Geography of a Market
London’s insurance market is concentrated in a mile-square patch of real estate known as The City. Its boundaries are those of 12th-century London, presided over still by the Lord Mayor and his coterie of aldermen and the livery companies. Little has changed, geographically speaking, since Edward Lloyd opened his coffee house in the shadow of the Tower of London.

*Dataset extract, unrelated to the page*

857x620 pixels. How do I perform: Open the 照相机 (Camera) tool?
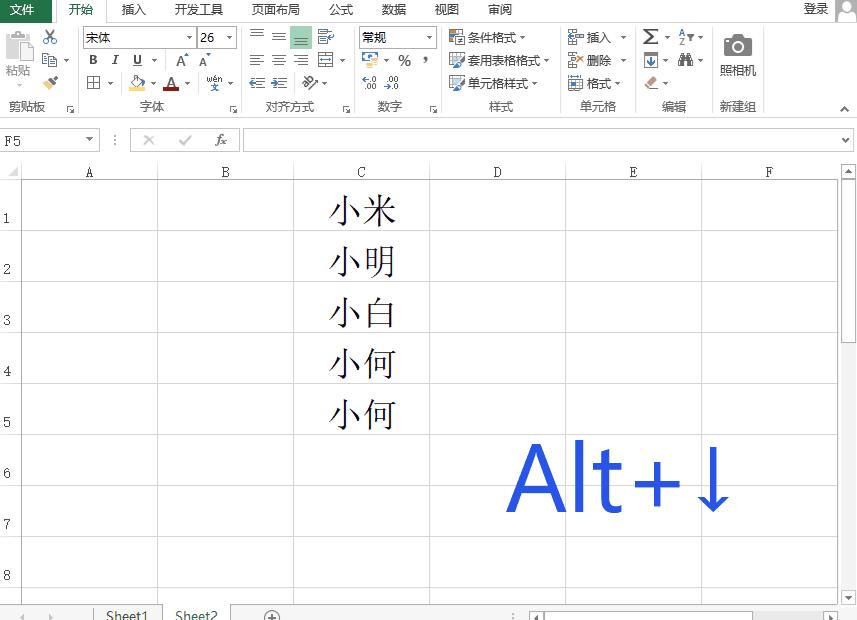coord(737,52)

It is noted in a surviving fragment of an underwriters’ 1655 risk book that in that year insurance policies were underwritten at addresses including Bartholomew Lane, Crutched Friars, Mark Lane, St. Helens, and Threadneedle Street, all within an easy walk and all of which today remain home to underwriting and brokerage firms. Many reside in the modern-gothic International Underwriting Center, a building so odd that it was featured as Cruella De Vil’s palace in Disney’s “101 Dalmatians.” Present-day Lloyd’s sits roughly at the center of the ancient financial district demarcated by these streets.
The London Market hasn’t moved, but the real estate around Lloyd’s has been transformed of late by new skyscrapers with colorful nicknames. The Cheese Grater, The Gherkin, and The Walkie-Talkie, to name but three, are modernizing the accommodations of the London Market. Respectively, the buildings are or will be home to Aon and Amlin; Swiss Re; and Markel, Kiln, RSA, Tokio Marine, CNA Financial, Allied World and Liberty Mutual.
The Willis Building, across narrow, pedestrianized Lime Street from Lloyd’s front entrance, has managed to escape the pop-name craze but is another prime example of the London Market’s new digs. Marsh was the first to upgrade: Tower Place, its spacious, glass-and-aluminum U.K. home, opened in 2002, in almost exactly the same spot as Edward Lloyd’s first coffee house.
Yet while its buildings are looking modish and stretching skyward, the market retains much of its traditional trappings. Members of Lloyd’s key service staff are still referred to as waiters and continue to dress in uniforms reminiscent of the 18th century. For everyone else, all but black suits are tacitly forbidden, and shoes must be black too. Little containers of shoe polish are replenished each morning in all Lloyd’s restrooms. Thus uniformed, brokers traverse narrow lanes to cross between jumbled buildings and are often burdened with piles of paper files sometimes more than a foot thick. Those headed to Lloyd’s are likely destined to queue patiently in the Room, awaiting their chosen underwriter to receive a quick yea or nay on the risk at hand.
The coffee houses of old have been replaced by the upscale, take-out sandwicheries that have sprung up everywhere on the London Market’s ground level, but many old and satisfyingly expensive restaurants remain, where business and pleasure often meet. Trendy bars and traditional pubs are jammed when the formal workday ends, though business sometimes continues in these more jovial environments, just as in 1653, when the London merchant John Paige brought underwriters around to settle a claim, having “given the insurers upon the Swan a dinner at tavern, where I found them inclining to reason.”
Often those men and women who compete by day socialize after hours, invigorating the camaraderie that is just as important to London’s culture and its enduring success, as all the rest combined.